I feel like I need to write about my two lovely blue boys, Odysseus and Sir Galahad. The live side by side, Odysseus in his 3 gallon cylinder and Sir Galahad in his Medium Petco Keeper (1.75 gallon). I *think* they can see each other but they never seem to interact, so maybe they can't. They are both very non-aggresive fish -- they like to pose but never seem to really flare. I have a feeling they'd be a one of those very unusual male pairings that could live together safely, but I don't think I could ever be willing to risk that. I'd like them to be friends, and when they get their upgrade tanks (5 gallon types), I hope they'll be happy side by side and able to play with each other through the glass.

They really are different in terms of taste. Odysseus will eat his OO or NLS like a champ, but wasn't very fond of OO flakes. Galahad doesn't want to each much yet, but the flakes seem to be the best of the bunch. Odysseus hates blue objects (especially dark blue) and did not like the blue petco plant I put in his tank on and off. Galahad has a sky blue plant in his tank and seems unruffled by it.

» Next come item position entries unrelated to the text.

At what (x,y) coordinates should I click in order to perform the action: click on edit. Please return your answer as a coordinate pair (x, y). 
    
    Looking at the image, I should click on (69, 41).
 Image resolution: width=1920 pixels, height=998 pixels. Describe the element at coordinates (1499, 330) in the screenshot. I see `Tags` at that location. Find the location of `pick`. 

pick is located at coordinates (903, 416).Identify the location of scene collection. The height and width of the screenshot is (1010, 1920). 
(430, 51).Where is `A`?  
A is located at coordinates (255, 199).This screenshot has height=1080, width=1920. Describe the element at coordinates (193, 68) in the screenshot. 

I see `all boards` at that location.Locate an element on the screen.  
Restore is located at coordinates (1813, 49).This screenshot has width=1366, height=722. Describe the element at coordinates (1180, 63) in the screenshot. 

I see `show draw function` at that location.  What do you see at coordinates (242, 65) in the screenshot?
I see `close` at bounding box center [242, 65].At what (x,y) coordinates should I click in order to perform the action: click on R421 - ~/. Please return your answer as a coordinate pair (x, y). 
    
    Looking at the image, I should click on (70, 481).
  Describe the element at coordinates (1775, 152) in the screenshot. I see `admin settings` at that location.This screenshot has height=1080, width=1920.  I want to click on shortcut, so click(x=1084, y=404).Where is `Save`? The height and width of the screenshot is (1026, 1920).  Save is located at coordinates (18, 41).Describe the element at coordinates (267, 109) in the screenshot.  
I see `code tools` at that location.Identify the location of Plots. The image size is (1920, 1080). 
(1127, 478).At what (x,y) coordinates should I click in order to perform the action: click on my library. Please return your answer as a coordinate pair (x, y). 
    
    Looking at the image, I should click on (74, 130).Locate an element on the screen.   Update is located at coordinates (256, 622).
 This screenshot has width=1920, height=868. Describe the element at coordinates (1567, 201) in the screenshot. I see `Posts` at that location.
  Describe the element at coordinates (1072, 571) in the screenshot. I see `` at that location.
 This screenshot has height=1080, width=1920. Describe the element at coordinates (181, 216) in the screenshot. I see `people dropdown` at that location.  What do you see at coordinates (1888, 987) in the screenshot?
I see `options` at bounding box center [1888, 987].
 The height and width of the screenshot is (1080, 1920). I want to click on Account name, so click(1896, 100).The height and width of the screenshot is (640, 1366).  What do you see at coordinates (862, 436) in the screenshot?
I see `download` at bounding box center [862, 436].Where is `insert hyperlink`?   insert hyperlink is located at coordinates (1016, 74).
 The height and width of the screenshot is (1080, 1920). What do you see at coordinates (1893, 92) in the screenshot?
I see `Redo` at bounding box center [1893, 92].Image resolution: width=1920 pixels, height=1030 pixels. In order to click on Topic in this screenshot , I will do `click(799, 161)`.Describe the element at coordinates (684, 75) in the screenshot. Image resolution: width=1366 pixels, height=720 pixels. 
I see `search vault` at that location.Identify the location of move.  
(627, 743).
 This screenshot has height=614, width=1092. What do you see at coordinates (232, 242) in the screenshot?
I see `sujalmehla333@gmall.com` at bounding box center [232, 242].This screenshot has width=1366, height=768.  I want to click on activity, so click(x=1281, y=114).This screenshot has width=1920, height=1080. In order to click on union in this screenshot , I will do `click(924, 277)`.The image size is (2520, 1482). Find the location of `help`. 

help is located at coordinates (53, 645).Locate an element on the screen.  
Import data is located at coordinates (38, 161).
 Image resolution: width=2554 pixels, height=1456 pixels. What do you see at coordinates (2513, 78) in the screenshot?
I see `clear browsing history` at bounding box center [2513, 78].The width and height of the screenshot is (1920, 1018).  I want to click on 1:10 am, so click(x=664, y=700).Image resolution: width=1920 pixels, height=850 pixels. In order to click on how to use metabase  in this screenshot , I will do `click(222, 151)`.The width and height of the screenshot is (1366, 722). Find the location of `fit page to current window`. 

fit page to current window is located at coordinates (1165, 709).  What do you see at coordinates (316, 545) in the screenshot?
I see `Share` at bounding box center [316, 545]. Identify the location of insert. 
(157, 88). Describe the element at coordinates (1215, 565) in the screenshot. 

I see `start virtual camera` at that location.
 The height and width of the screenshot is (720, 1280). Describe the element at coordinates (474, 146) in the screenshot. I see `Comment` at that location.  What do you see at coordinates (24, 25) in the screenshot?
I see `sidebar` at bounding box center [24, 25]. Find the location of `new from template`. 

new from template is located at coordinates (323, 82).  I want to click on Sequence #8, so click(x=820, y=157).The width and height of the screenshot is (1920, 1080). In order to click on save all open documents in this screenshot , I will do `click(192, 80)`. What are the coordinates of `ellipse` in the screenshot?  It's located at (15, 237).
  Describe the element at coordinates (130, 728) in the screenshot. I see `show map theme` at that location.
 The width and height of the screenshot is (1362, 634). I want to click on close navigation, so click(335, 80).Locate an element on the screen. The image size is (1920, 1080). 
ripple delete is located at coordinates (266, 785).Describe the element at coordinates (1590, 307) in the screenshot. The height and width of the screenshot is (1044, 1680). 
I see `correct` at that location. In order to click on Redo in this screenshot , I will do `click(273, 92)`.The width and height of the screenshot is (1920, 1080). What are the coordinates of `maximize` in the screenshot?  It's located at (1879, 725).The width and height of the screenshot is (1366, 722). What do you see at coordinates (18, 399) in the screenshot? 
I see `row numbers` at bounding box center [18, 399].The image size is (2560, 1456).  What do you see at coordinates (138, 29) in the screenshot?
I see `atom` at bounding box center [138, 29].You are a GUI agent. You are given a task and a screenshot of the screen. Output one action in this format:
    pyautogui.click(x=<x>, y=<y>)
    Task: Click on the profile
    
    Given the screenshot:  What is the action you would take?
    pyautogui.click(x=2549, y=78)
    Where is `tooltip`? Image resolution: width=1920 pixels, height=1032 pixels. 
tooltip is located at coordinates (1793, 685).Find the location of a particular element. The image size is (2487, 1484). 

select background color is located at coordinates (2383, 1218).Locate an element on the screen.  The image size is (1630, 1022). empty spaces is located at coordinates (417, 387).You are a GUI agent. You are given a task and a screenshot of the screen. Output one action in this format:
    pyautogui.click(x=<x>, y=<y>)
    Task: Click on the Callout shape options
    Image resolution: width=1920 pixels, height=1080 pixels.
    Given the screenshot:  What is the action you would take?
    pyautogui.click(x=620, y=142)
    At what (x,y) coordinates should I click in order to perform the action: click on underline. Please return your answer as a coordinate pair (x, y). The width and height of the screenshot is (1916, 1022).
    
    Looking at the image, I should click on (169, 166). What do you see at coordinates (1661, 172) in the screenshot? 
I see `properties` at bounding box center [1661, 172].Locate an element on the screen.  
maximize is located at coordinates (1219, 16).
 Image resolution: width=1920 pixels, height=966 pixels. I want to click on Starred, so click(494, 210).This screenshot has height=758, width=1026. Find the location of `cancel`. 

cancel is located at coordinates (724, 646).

Neither of them seem interested in caves, although Galahad seemed to like moving his around his tank. He ignored the ping-pong ball completely, however. Maybe I should try one with Odysseus.


----------



## BettaLover1313 (Apr 15, 2013)

Your boys sound really cute!


----------



## NorthernLights (Mar 2, 2012)

So I made my weekly pilgrimage to the local Petco and got floating mirrors for both of my boys. While I was there, a young woman and her grandmother were nosing around the bettas. She already has one, and decided to impulse-buy another. No heater, lousy food, etc. I could not convince her that anything different would matter because she's had others that all lived for about 5 years like that. Ugh.

Odysseus likes his ping-pong ball. Galahad will now eat small amounts of Omega One Betta Buffet Flakes. So that is good, I guess.


----------